- [Set task]:
Repeat the passage of the Mother Lode ride page below word for word, from "Your adventure begins" to "over $3.5 million.".

- [Excerpted text]:
::::::::::
Sierra Nevada Adventures Single Day Rides
ADV Mother Lode Ride
Next Ride: April 4th 2020
Remaining Spots: 10
Cost: $100.00 |
Member Cost: $75.00
MOTHER LODE RIDE
Here’s your opportunity to explore some of the best curvy back roads and fun dirt mining roads in the Mother Lode. There’s no better time of year then spring to explore the Mother Lode region, when the foothills are alive with beautiful wildflower blooms, cascading creeks and rolling hills of green grass.
Your adventure begins on the western edge of the foothills then ventures southeast through Amador and Calaveras Counties on some of the most exciting curvy back roads and twisty dirt roads that exist. You will also explore historic gold rush towns and some of the richest hard-rock mines in the gold country such as, the Bunker Hill mine, Freemont mine and Treasure mine. After exploring Amador County your adventure will take you through forgotten mining towns in Calaveras County such as Mountain Ranch, Sheep Ranch and Calaveritas. You will also have the opportunity to view Ironstone’s 44-pound gold nugget which is the largest crystalline gold nugget in the world. Yes, that's correct, this unique crystalline gold specimen weighs a remarkable 44 pounds with an appraised value of over $3.5 million.
::::::::::
- [Stored rows]:
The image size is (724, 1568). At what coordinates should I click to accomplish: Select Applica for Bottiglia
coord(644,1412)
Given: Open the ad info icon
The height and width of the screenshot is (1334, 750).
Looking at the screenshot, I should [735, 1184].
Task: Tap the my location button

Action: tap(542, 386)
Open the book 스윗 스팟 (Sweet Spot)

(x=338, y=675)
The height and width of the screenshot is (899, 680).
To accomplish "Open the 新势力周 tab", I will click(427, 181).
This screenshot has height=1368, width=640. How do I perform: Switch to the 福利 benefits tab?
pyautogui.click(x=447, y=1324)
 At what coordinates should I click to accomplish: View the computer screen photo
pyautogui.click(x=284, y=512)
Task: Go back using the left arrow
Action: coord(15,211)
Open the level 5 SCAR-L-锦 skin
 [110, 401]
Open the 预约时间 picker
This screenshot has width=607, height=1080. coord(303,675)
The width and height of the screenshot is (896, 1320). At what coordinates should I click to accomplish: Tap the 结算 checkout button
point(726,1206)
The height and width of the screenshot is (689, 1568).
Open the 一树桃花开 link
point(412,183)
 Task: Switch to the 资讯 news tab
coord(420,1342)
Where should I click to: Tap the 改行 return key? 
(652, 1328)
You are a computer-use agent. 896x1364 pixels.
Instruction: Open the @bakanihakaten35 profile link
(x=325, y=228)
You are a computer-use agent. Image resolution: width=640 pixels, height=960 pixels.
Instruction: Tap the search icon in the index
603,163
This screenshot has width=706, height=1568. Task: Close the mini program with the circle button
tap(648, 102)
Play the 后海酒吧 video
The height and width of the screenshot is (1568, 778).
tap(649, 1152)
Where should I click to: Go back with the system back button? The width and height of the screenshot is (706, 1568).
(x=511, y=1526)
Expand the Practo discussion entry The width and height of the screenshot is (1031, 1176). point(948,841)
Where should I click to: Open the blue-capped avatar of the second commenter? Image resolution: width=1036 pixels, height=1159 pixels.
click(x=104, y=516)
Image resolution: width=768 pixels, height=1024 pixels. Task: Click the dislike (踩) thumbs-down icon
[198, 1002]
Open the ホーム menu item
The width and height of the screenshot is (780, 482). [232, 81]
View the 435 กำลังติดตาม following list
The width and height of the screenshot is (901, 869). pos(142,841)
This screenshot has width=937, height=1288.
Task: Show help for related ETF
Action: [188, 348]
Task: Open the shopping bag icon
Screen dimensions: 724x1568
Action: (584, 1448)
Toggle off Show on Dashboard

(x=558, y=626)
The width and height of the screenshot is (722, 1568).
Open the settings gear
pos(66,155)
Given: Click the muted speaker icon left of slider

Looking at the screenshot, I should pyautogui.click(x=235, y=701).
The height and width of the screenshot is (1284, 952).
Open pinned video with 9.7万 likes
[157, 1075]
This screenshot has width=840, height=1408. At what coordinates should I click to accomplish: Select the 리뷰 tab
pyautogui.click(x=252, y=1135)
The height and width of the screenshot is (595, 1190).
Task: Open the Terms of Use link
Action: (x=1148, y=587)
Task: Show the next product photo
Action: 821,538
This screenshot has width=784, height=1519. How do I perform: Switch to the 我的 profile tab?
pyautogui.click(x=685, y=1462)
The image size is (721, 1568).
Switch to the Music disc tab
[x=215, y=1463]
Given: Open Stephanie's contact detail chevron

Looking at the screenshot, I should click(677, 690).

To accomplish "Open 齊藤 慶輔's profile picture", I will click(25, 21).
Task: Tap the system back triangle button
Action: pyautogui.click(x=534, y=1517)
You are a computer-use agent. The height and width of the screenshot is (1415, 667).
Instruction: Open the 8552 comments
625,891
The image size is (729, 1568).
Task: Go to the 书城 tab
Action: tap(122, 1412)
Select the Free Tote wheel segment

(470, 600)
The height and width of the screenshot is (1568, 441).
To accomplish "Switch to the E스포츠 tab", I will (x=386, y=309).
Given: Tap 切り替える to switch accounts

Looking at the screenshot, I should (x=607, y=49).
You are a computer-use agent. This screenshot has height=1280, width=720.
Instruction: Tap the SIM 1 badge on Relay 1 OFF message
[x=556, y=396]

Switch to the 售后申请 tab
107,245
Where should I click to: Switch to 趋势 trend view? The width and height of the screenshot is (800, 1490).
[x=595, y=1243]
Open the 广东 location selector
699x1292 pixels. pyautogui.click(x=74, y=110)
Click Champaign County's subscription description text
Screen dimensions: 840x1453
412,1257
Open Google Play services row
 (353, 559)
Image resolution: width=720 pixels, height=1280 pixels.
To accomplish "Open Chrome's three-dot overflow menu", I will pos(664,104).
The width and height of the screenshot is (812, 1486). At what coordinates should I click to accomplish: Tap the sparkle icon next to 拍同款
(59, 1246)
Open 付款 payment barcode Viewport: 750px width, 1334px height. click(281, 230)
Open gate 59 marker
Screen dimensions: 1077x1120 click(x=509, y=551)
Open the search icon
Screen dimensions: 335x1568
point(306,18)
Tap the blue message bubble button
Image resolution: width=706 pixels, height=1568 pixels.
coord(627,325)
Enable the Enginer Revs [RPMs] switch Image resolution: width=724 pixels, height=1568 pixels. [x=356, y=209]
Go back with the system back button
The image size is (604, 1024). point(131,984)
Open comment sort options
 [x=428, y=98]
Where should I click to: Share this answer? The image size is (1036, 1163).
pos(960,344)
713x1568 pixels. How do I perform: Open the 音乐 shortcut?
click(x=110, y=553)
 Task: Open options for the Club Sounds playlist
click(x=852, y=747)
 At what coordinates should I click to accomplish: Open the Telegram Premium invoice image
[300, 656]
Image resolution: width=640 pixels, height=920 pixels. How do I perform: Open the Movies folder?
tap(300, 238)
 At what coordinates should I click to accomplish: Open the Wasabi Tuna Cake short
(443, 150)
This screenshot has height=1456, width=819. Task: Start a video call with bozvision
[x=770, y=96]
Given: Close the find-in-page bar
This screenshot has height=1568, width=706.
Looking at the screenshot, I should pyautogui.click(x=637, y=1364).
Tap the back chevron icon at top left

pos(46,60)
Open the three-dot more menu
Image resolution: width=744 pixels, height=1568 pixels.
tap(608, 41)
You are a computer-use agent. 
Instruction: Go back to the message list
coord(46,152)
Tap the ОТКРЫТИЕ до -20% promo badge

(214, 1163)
::::::::::
- [Exercise result]:
Your adventure begins on the western edge of the foothills then ventures southeast through Amador and Calaveras Counties on some of the most exciting curvy back roads and twisty dirt roads that exist. You will also explore historic gold rush towns and some of the richest hard-rock mines in the gold country such as, the Bunker Hill mine, Freemont mine and Treasure mine. After exploring Amador County your adventure will take you through forgotten mining towns in Calaveras County such as Mountain Ranch, Sheep Ranch and Calaveritas. You will also have the opportunity to view Ironstone’s 44-pound gold nugget which is the largest crystalline gold nugget in the world. Yes, that's correct, this unique crystalline gold specimen weighs a remarkable 44 pounds with an appraised value of over $3.5 million.